First, make the damn GC work consistently.
Parallel marking seems easier than parallel copying. The GC is already designed after https://dl.acm.org/doi/pdf/10.1145/512529.512546 and has the same mark queue design. We presumably “just” need to make marking atomic, give threads their own input and output packets, and lock around processing weak reference stuff.
Concurrent marking seems easier than concurrent copying. As in the prior paper, I assume. Need a write barrier, and to trace pointers stored in new objects.
Do it incrementally to reduce space overhead. What should we target for copying? Presumably pages with high fragmentation which is measured by … Check how much space the mutator skips over while allocating (indicating fragmentation)? LXR just picks the lowest occupancy pages.

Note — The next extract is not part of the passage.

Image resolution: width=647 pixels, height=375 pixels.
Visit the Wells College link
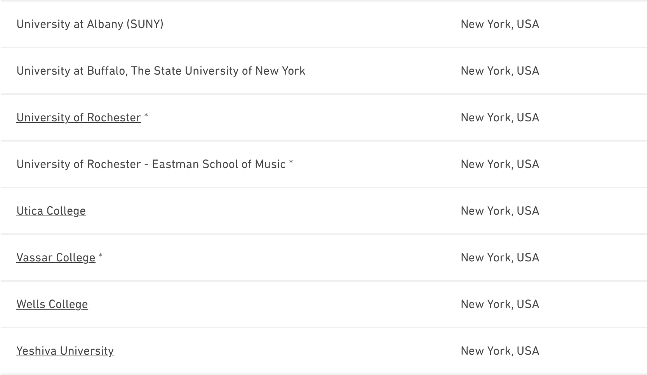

With concurrent marking, we could work out a remset of cards/pages/etc that point into the pages to copy, to avoid fixing up the whole heap. Then we could work out how much we can copy at once, based on throughput measurements, to target a particular pause time, yielding something closer to a soft-real time collector. Something like https://dl.acm.org/doi/pdf/10.1145/773039.512442 perhaps.
There’s then the case of popular objects/pages - we could take RC for each page while tracing, and then avoid compacting pages that have way too many incoming references. But compacting is the backup way of reclaiming memory, so maybe it’s not so important.
In discussion with the authors of LXR, popular objects are less of an issue when compacting/copying is the backup approach, and not primary. So we should be okay.
update: I implemented the incremental compactor algorithm with STW tracing, and it works pretty well. Haven’t noticed the remset ballooning too much.